Word out today says the national debt rose this month, for the first time ever, to over $13 trillion dollars.
Say it again: thirteen trillion dollars.
Yowza.
That's a lotta salami.
One analyst describes us as likely going into a "super debt cycle", where we continually owe more and more, due to interest rates and compounding debt.
Dan Fuss, who manages the Loomis Sayles Bond Fund, which beat 94 percent of competitors the past year, said last week that he sold all of his Treasury bonds because of prospects interest rates will rise as the U.S. borrows unprecedented amounts. Obama is borrowing record amounts to fund spending programs to help the economy recover from its longest recession since the 1930s.
“The incremental borrower of funds in the U.S. capital markets is rapidly becoming the U.S. Treasury,” Boston-based Fuss said. “Do you really want to buy the debt of the biggest issuer?”
Most of us have heard this before and it's surely getting a lot of coverage.
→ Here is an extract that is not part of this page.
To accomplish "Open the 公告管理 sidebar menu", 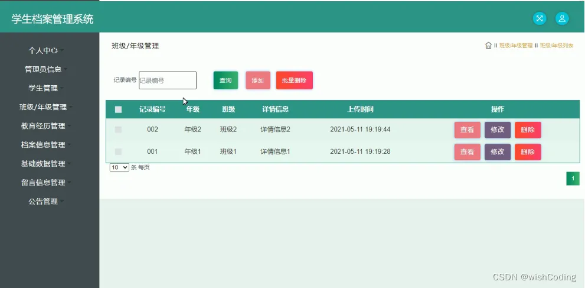I will tap(46, 201).
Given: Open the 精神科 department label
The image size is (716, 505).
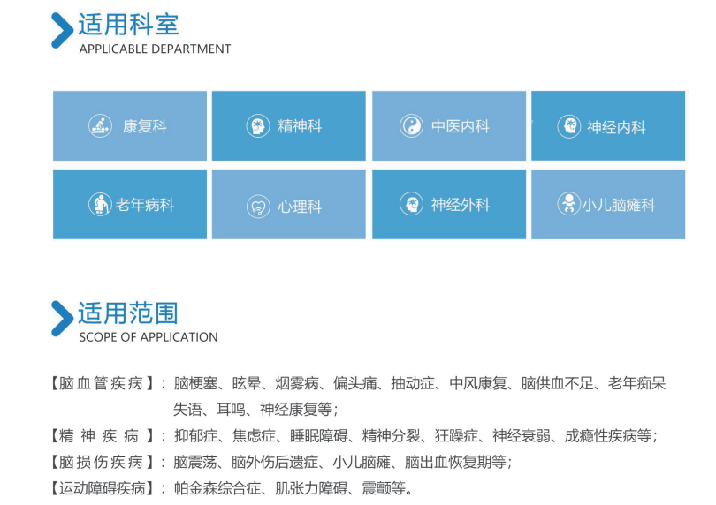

And we can agree that one day we have to take care of this, sure, absolutely. Further, we can agree that now would be a particularly bad time to attack the problem, what with the Great Recession we're plodding though.
But it seems there are at least three good--and easy and smart--things we could do about this, if only we get smart.
First, would it be so tough to, right now, do away with "earmarks" Congress creates? I wouldn't think so.
These are rather arbitrary costs we give ourselves, through these legislators.
Let's get rid of these things and the sooner the better.
And it could happen, we could get rid of them, if we make enough noise.
The second easy and intelligent thing I would think we could and should do would be to take away any and all tax breaks--whatever exists--for firms to take manufacturing offshore.
If that ever made sense, it surely doesn't now.
This would have two positive effects, too: First, it would raise income for the country, possibly. Sure, people and corporations would scream that it's a tax increase but so what? Why should we reward firms for producing elsewhere?
The other good effect is that it could, possibly, bring some manufacturing back home, here to the States, of course.
And what would be bad about that? More jobs, back here in our country. Who could be against that?
Finally, the third thing we could and should do for our country is put in place, as I've written before, a minimum 10% (or some figure) tax for any and all companies and corporations to pay, regardless of deductions.
This way, no matter what a corporation deducts, they would pay at least a small amount for access to this country's markets, infrastructure and all that entails.
No person or company should be able to operate in this country as a business and not pay any taxes. That makes no sense at all.
These 3 options seem simple, intelligent and beneficial for the country.
So my question is, do we not have the will, as a people and a country, to do even the most simple, obvious and, again, helpful things in order to start down a better and more intelligent path to fiscal responsibility?
I hope we do. I hope the answer is, yes, we do have that will.